Notification of attendance

Shareholders who wish to participate in the Annual General Meeting must:

  • Be recorded in the share register maintained by Euroclear Sweden AB on Wednesday 19 April 2023; and
  • Give notice to the Company of their intention to attend the Annual General Meeting no later than Friday 21 April 2023.

Notification of attendance is to be sent by post to K2A Knaust & Andersson Fastigheter AB (publ), c/o Advokatfirman Lindahl KB, Studentgatan 6, SE-211 38 Malmö, Sweden (mark the letter "Annual General Meeting") or by e-mail to k2a@lindahl.se.
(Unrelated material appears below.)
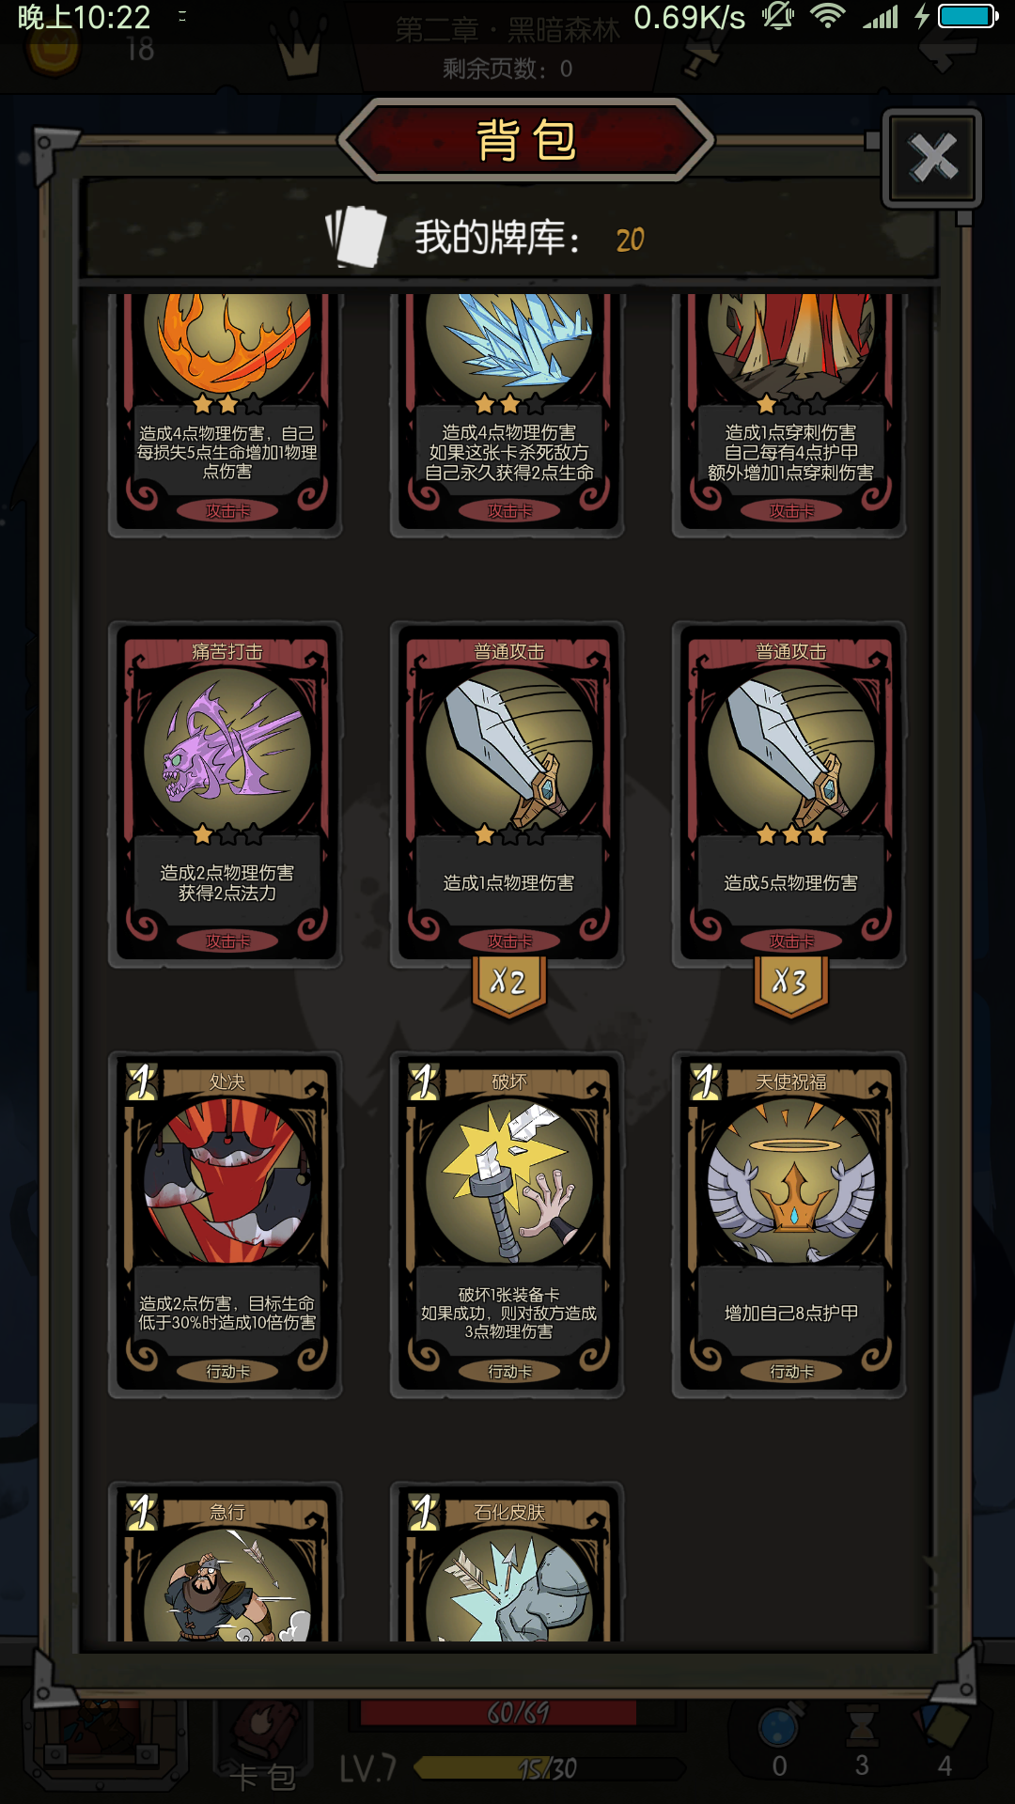
Task: Tap the 我的牌库 deck count label
Action: (x=530, y=239)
When giving notice of participation, shareholders must state: their name, personal ID/corporate registration number (or equivalent), address, telephone number, shareholding in the Company, the names of any advisers (maximum two) and, when applicable, the name of a proxy or legal representative.

Nominee-registered shares

To be able to participate in the Annual General Meeting, shareholders who have registered their shares in the name of a nominee must request registration of the shares in their own names in the register maintained by Euroclear Sweden AB. Registration of shareholders should be completed not later than 21 April 2023. The shareholder should notify the nominee well in advance of this date. Such registration may be temporary.

Proxies

Shareholders who intend to be represented by proxy must issue a dated power of attorney for the proxy. If the power of attorney is issued by a legal entity, a copy of the certificate of registration or its equivalent for the legal entity must also be presented. The period of validity of the power of attorney is permitted to be up to five years from the date of issue. To facilitate entry at the meeting, copies of proxies, registration certificates and other authorisation documents should be enclosed with the notice of participation. The Company provides proxy forms on request and these are also available at the Company website, www.k2a.se.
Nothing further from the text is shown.